-------- Material supplied --------
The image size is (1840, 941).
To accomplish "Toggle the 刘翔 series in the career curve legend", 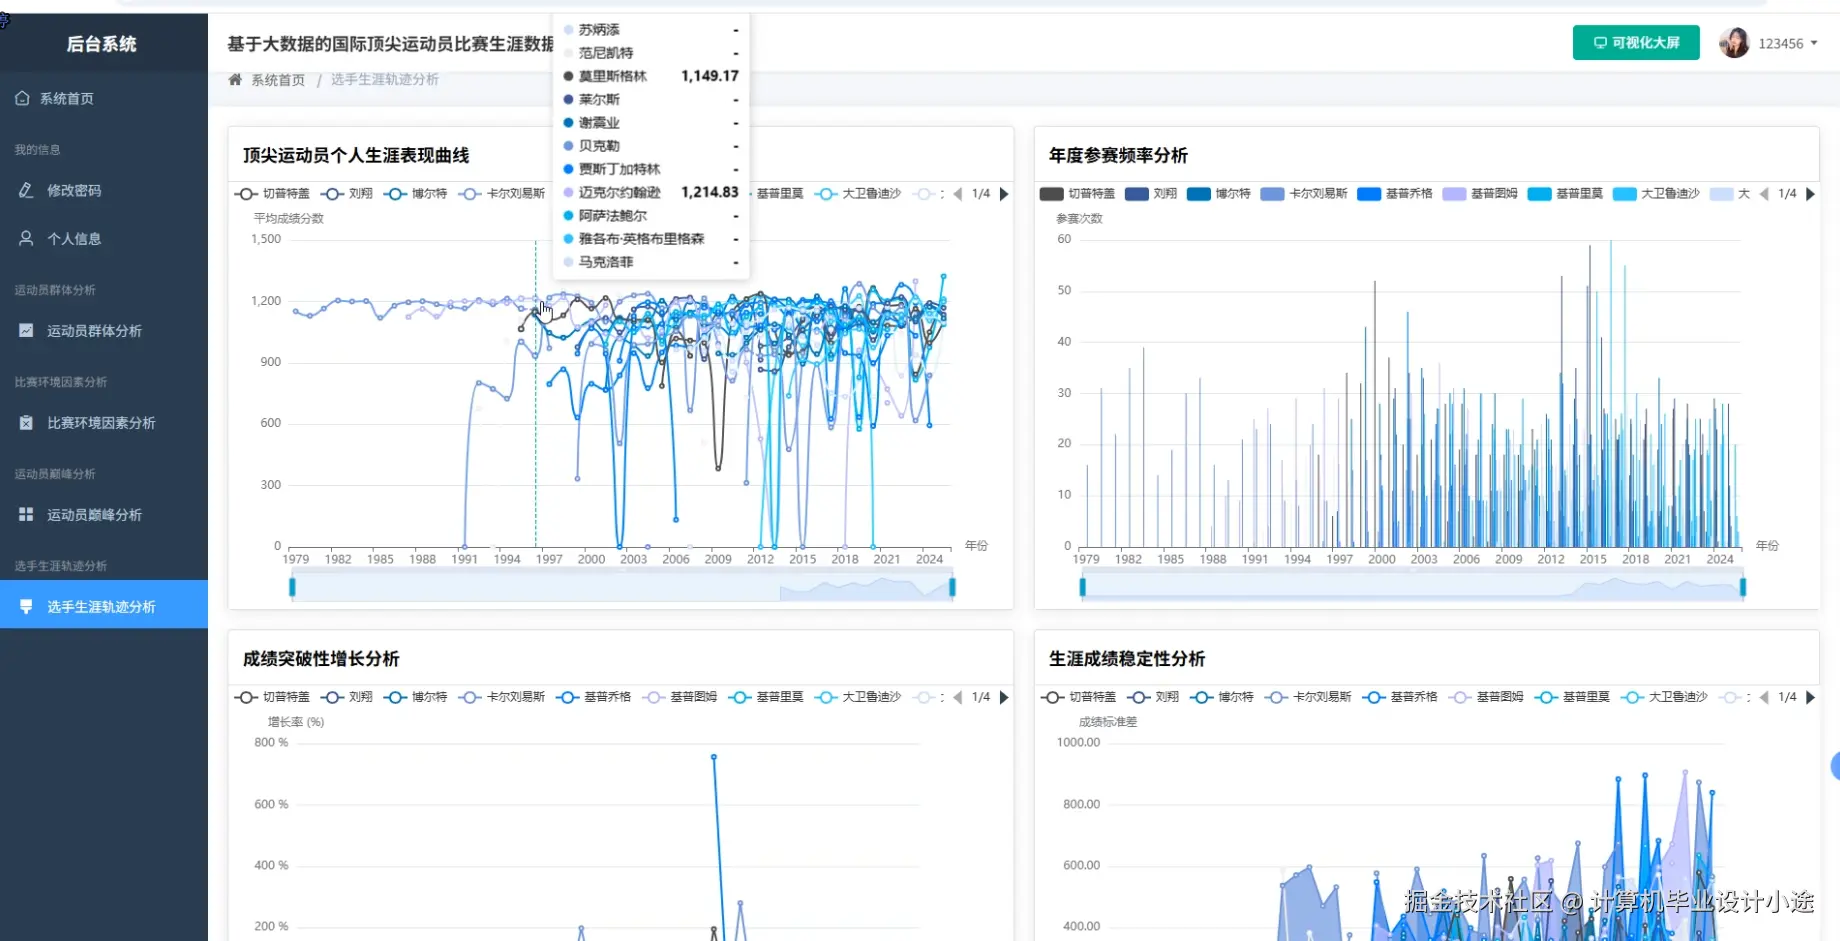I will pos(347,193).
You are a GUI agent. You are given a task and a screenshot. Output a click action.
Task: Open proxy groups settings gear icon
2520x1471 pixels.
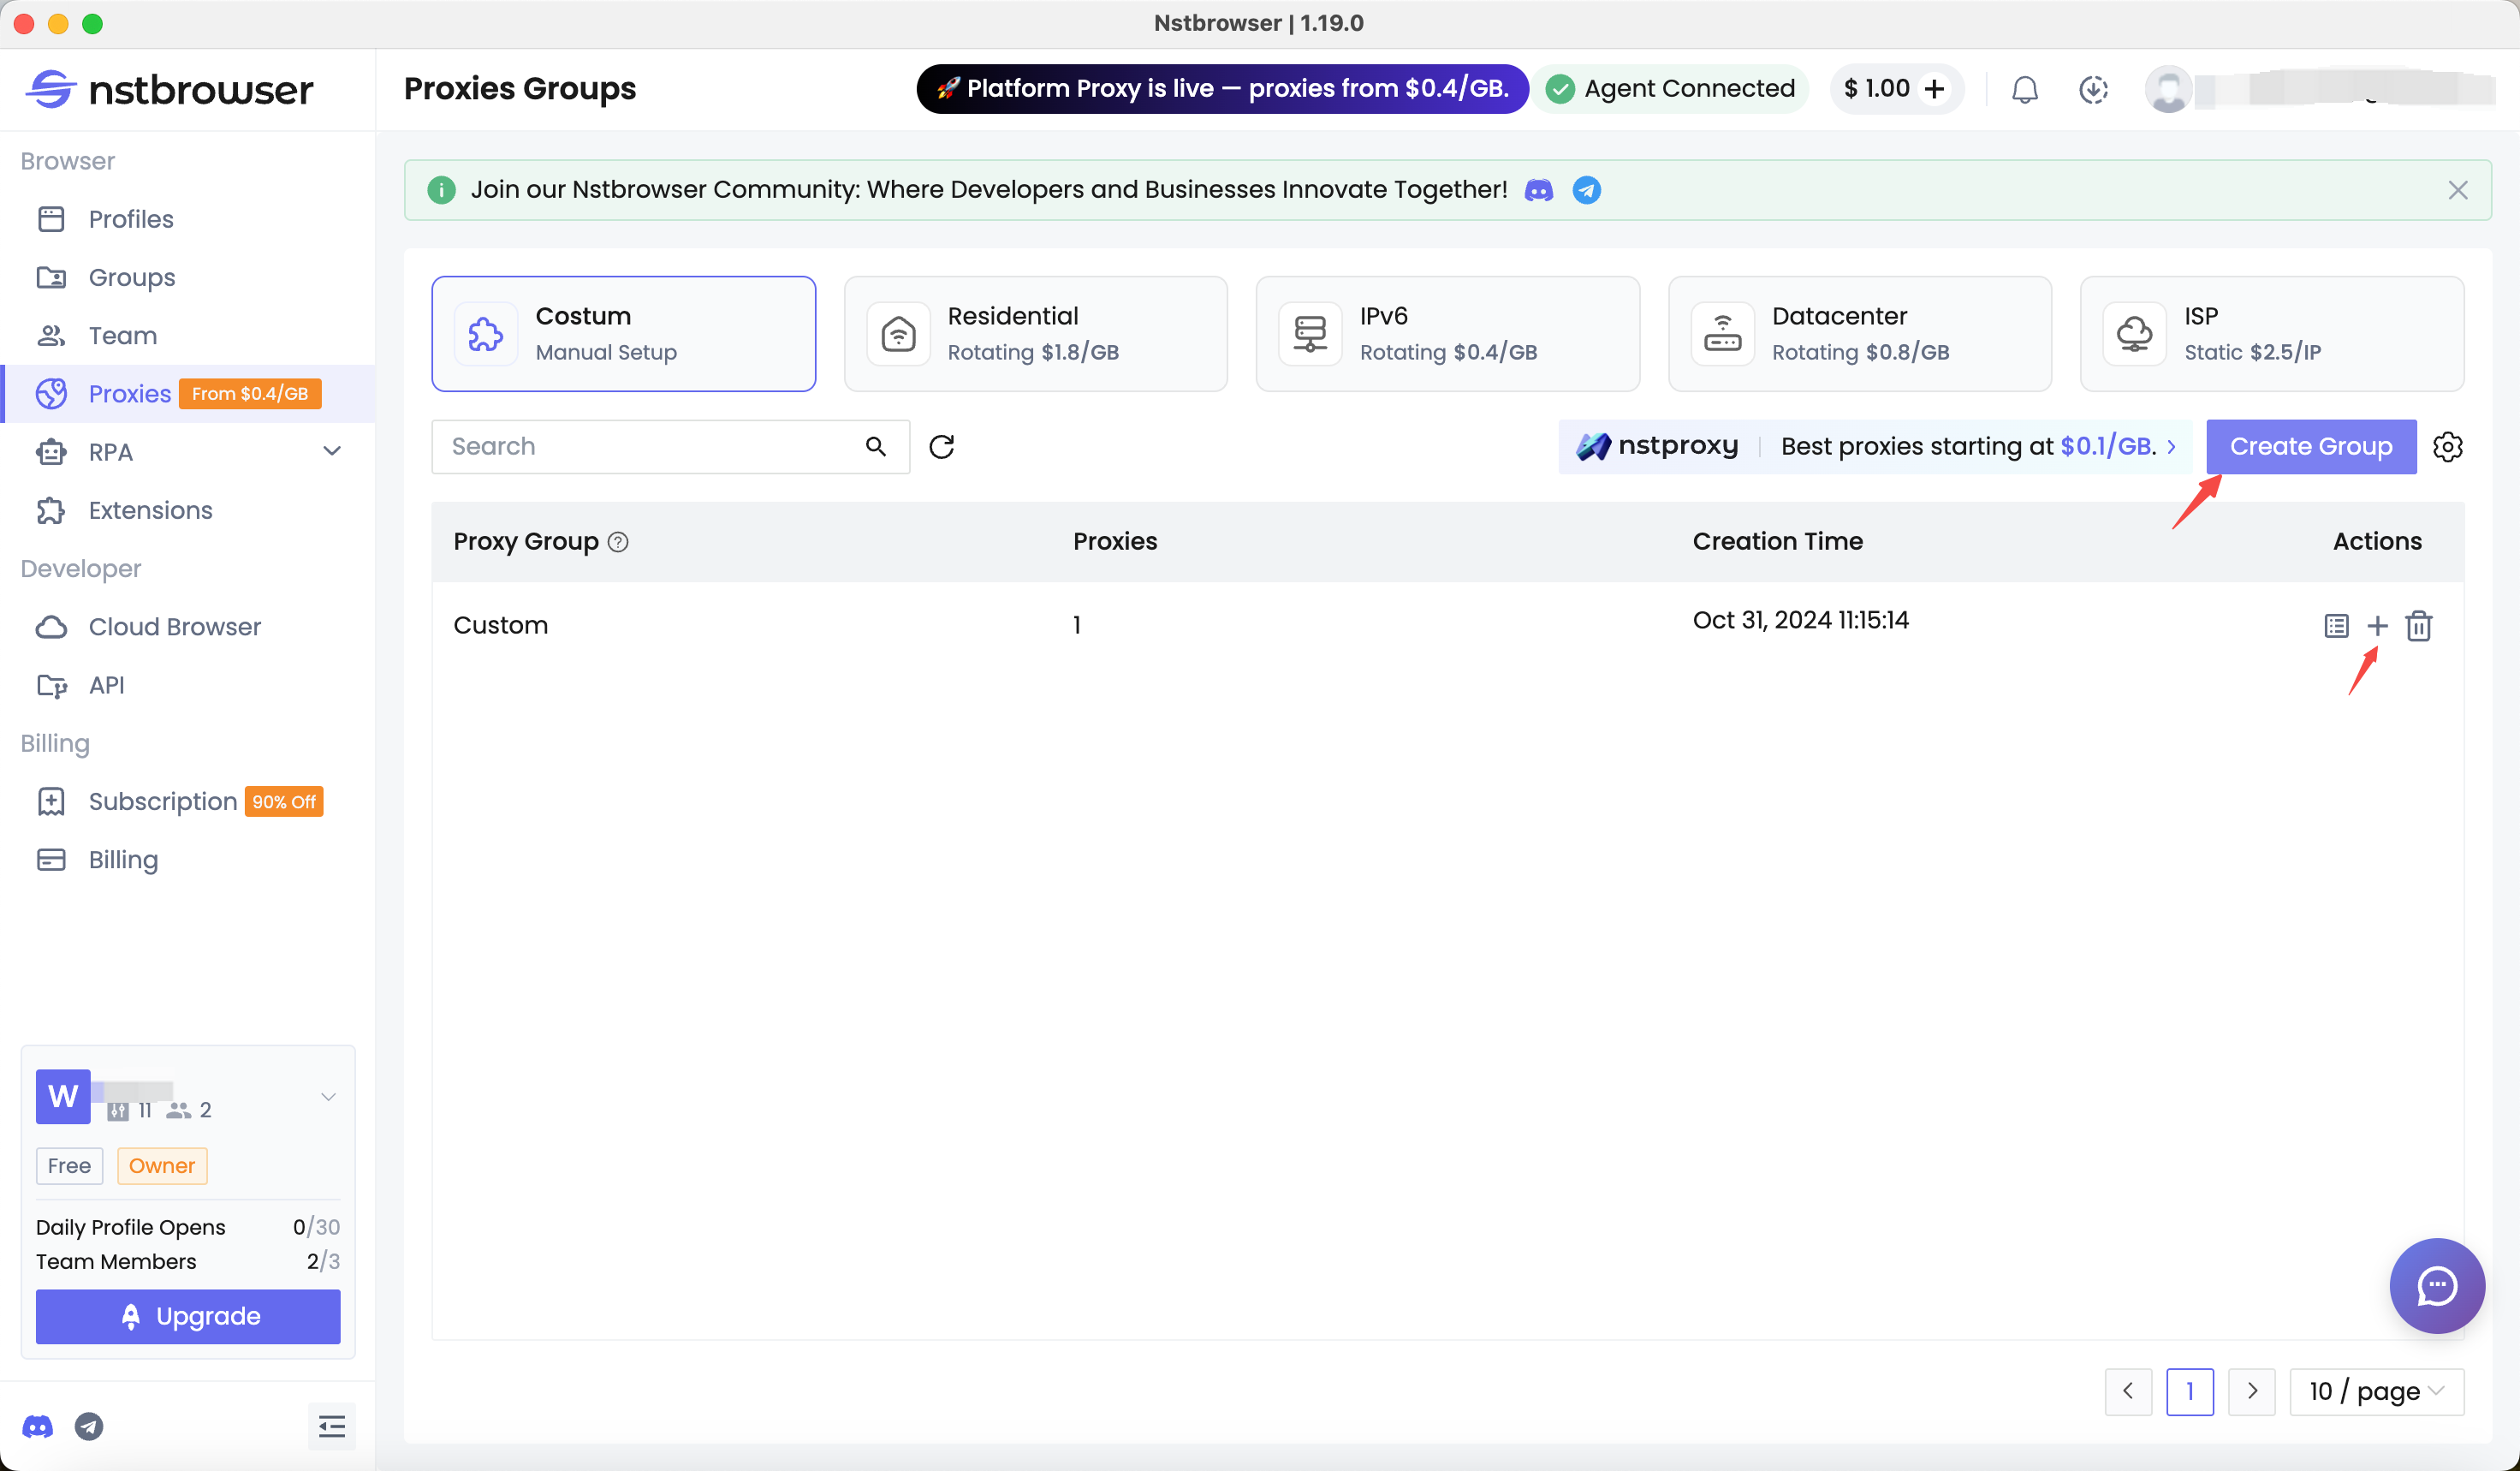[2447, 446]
--------
▸ **Exercise description**: Copy nothing but the lines from the line holding "Task: Open proxy groups settings gear icon" through the last line of the entries, exactly, while leaving out the pictures.

▸ **Task answer**:
Task: Open proxy groups settings gear icon
2520x1471 pixels.
[2447, 446]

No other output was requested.